Driving taxability at the point of sale is critical so that purchasing can then just map the correct materials groups and determine the correct tax rates, cutting down on tax research time. With the help of sales and use tax automation, manufacturers can standardize and automate the AP process and put control back within the tax department, reducing interest and penalty liabilities on audits.

For a multi-billion-dollar manufacturer, a poor sales and use tax audit assessment can mean the difference between paying tens of thousands or hundreds of thousands of dollars in penalties and interest per audit. Sales and use tax automation enables tax teams to make more accurate decisions and can eliminate unfortunate audit cycle penalties, which for larger manufacturers can be in the hundreds of thousands of dollars.

As manufacturers begin to move their technology stack to the cloud, many in response to increased audit frequency and scrutiny, a cloud-based sales and use tax solution will enable tax teams to remove the IT backlog issue, improve jurisdictional-level accuracy and remove the need to manage tax rate and rule change updates, which will always be up to date with the current version of the software.

Aligning Sales Tax Obligations with Your Operations

How can manufacturers navigate the ever evolving and increasingly complex world of sales and use tax? There are several ways to evaluate your current and future approach to sales tax, maintaining compliance the entire way. Here are five considerations for manufactures to ensure sales tax compliance is always at the forefront of the operation.

1. Ensure alignment between IT and tax teams.

Far too often, IT-centric processes miss (or at least misunderstand) key compliance needs and requirements because tax-centric processes fail to consider the practicalities of automation. Both tax and IT must realize that they will need each other for ongoing maintenance and solution expansion initiatives.

2. The need to continually establish and share documentation.

Organizations would be well served to establish and share documentation around their compliance protocols and conduct periodic reviews to ensure best practices. Minimizing audit risk and ensuring company safety needs to be the priority.

3. Recognize the consequences of non-compliance.

There are both tactical and strategic questions at play here, and manufacturers must make thoughtful business decisions around the level of sales and use tax compliance that is sensible for the operation. Increased audit volume is here, and the industry must commit to meeting ever-growing compliance obligations.

4. Regularly review your sales and use tax strategy.

Although a sales and use tax strategy may be in place, continuous evaluation of the effectiveness of the current strategy is critical. Ensuring it is efficiently and accurately maintaining your compliance today with the scalability needed for tomorrow is essential.

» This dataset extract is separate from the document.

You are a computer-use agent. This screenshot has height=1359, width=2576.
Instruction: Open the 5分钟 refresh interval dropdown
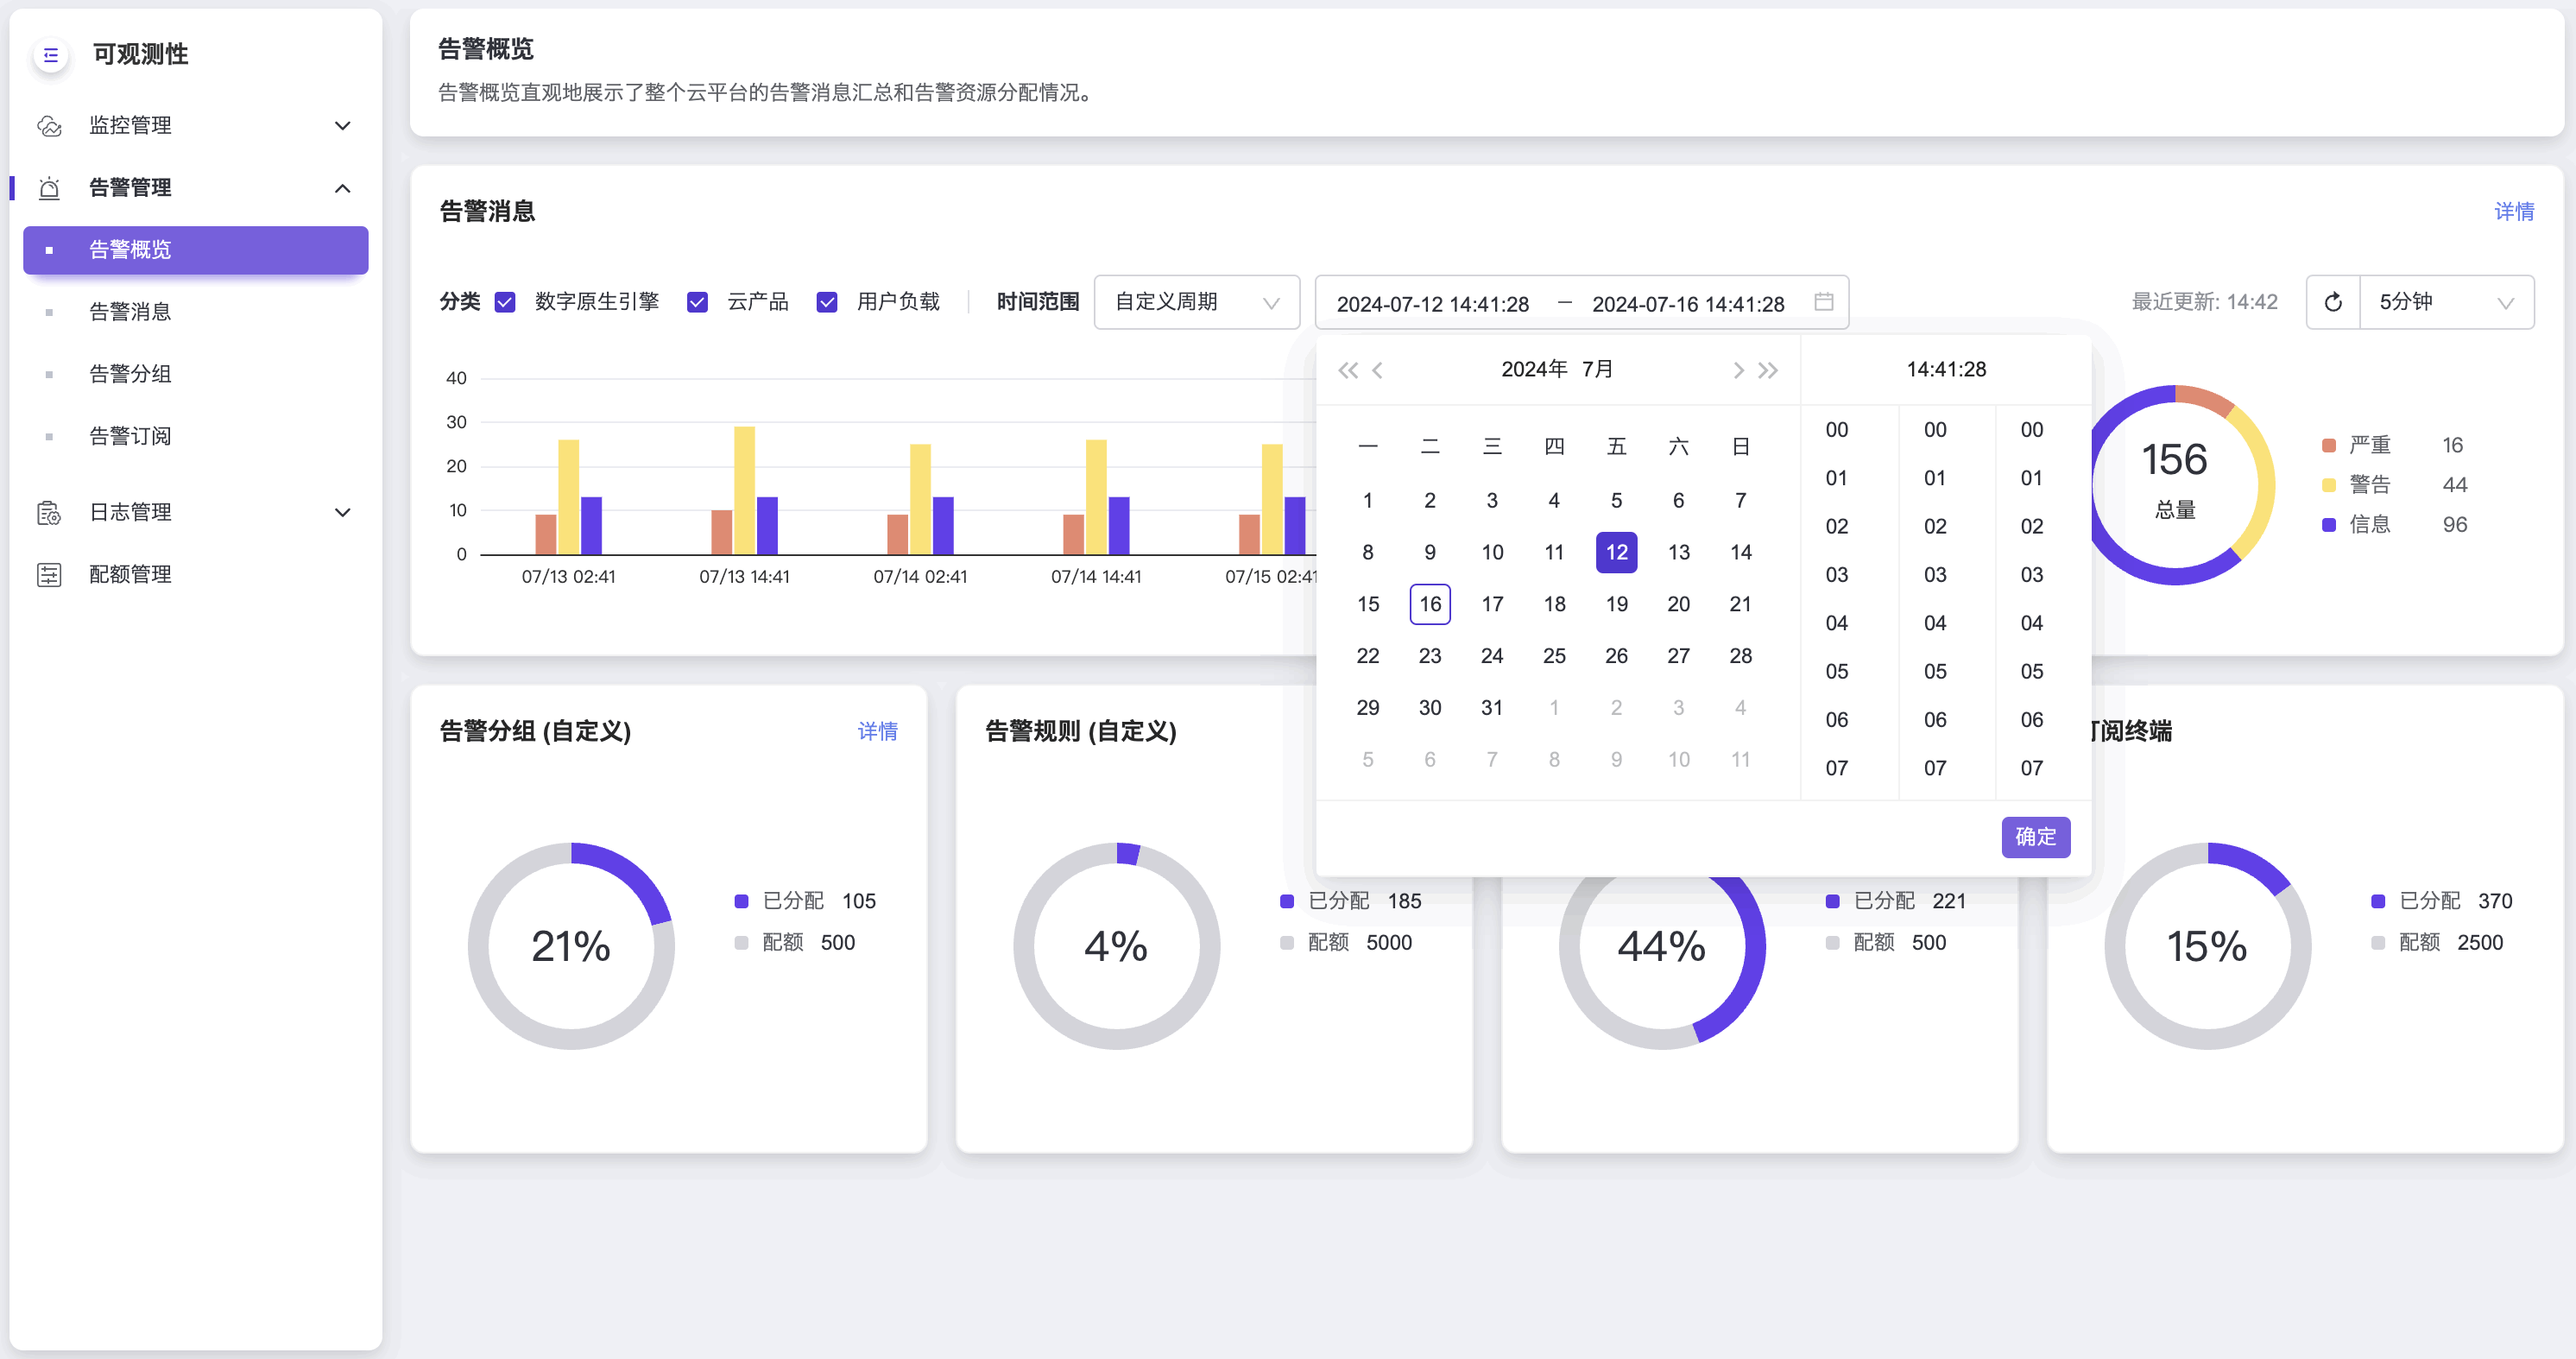point(2445,302)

5. Use automation and cloud-based solutions.

Automated sales and use tax solutions can ensure precision, while also streamlining reporting capabilities and reducing audit risk. Cloud-based solutions will streamline updates and keep the business moving forward.

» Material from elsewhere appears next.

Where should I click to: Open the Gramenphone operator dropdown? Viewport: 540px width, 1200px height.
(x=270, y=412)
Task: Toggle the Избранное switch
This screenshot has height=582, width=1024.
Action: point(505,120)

Sales tax continues to evolve, and the increasing complexity shows few signs of slowing down. However, that does not mean manufacturers are helpless to improve their situation and become more efficient in sales tax management.

A thorough evaluation of current systems and processes is essential to meeting obligations. As is, modernizing the operation to take advantage of the latest technology and automation capabilities. It is not an easy job, but as with anything, it becomes that much easier when you have the right tools at your disposal.